▶ _Selected excerpt_
___

I've had something like 12+ doctors appointments since landing in the ER this past October. Each time, I disclosed my medications and health history.
Same for the presurgical consult.
I thought when I said things like, "I have asthma. I'm on Symbicort daily and pulmicort, pro air, albuterol solution and prednisone as needed' that they understood I had asthma.
Not Kim Kardashian asthma that expresses as a cute little cough and comes with a custom inhaler cover to match your purse and shoes.
No, I don't have that asthma. I have jihadist, kamikaze asthma that has declared me an enemy who must die.
My asthma, when activated, does not play.
The blessing and the curse is that
moooost of the time, the asthma is controlled. So everyone gets complacent and tends to dismiss my intense interest in staying on top of it. (Except my pulmo because she's seen it in action.)
But you don't get a never ending prescription for prednisone 5 day bursts because you can breathe just fine, you know?

___

[Stored records]
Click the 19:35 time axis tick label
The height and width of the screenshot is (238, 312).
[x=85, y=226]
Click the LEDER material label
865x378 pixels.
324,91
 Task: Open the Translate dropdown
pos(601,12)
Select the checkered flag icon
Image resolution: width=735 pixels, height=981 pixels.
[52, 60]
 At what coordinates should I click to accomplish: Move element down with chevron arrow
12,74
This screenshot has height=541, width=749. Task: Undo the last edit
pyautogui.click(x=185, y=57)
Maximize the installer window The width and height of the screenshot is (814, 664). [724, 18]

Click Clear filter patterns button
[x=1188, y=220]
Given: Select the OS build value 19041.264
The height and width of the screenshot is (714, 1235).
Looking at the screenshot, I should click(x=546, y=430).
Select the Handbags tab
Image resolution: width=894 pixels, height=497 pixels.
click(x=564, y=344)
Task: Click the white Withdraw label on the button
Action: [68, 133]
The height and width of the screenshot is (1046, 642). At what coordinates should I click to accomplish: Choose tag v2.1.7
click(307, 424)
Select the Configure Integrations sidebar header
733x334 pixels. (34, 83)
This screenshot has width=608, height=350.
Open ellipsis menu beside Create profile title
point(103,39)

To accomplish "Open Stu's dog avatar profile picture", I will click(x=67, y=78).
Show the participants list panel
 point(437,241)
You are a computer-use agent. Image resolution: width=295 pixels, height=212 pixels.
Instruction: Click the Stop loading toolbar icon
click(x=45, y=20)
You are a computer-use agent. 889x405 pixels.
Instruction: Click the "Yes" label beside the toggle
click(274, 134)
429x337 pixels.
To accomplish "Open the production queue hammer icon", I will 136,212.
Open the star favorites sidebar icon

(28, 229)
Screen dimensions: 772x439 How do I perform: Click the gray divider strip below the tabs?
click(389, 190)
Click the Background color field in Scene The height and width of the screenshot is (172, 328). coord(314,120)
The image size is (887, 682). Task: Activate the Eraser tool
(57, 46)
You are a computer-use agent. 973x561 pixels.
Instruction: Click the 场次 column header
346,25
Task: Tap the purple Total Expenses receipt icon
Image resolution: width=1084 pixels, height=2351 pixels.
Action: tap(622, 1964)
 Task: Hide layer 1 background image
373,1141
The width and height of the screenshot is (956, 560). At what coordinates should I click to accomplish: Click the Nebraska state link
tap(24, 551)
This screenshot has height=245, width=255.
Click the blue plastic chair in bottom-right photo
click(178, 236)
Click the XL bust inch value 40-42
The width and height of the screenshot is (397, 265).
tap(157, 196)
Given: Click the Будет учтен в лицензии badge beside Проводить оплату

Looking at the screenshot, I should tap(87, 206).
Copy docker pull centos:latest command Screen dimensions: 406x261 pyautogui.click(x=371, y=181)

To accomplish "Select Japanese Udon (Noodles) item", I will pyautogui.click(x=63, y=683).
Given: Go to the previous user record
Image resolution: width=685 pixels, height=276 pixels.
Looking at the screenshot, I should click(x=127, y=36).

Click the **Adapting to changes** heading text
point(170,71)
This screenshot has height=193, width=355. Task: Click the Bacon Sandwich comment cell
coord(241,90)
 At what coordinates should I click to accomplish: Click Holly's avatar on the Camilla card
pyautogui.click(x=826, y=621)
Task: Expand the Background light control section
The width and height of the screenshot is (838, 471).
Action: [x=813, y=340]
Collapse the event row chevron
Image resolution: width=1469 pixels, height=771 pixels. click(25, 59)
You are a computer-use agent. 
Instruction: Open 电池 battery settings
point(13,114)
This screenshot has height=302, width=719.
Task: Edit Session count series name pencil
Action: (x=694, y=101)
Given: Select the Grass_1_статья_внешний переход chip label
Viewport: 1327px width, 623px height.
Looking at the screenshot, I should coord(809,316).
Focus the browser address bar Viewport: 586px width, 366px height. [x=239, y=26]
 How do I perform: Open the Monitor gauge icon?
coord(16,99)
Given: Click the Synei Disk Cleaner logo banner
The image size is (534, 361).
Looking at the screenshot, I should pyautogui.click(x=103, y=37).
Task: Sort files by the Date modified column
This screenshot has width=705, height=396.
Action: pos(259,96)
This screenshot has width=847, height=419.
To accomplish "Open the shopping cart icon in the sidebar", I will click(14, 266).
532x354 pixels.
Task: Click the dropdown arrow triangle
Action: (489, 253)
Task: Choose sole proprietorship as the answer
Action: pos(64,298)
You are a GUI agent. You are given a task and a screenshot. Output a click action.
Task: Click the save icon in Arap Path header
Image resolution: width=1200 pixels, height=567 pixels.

___

▶ _Activity_
Reproduce the full post about asthma from above, word for word.

▶ _Written response_
I've had something like 12+ doctors appointments since landing in the ER this past October. Each time, I disclosed my medications and health history.
Same for the presurgical consult.
I thought when I said things like, "I have asthma. I'm on Symbicort daily and pulmicort, pro air, albuterol solution and prednisone as needed' that they understood I had asthma.
Not Kim Kardashian asthma that expresses as a cute little cough and comes with a custom inhaler cover to match your purse and shoes.
No, I don't have that asthma. I have jihadist, kamikaze asthma that has declared me an enemy who must die.
My asthma, when activated, does not play.
The blessing and the curse is that
moooost of the time, the asthma is controlled. So everyone gets complacent and tends to dismiss my intense interest in staying on top of it. (Except my pulmo because she's seen it in action.)
But you don't get a never ending prescription for prednisone 5 day bursts because you can breathe just fine, you know?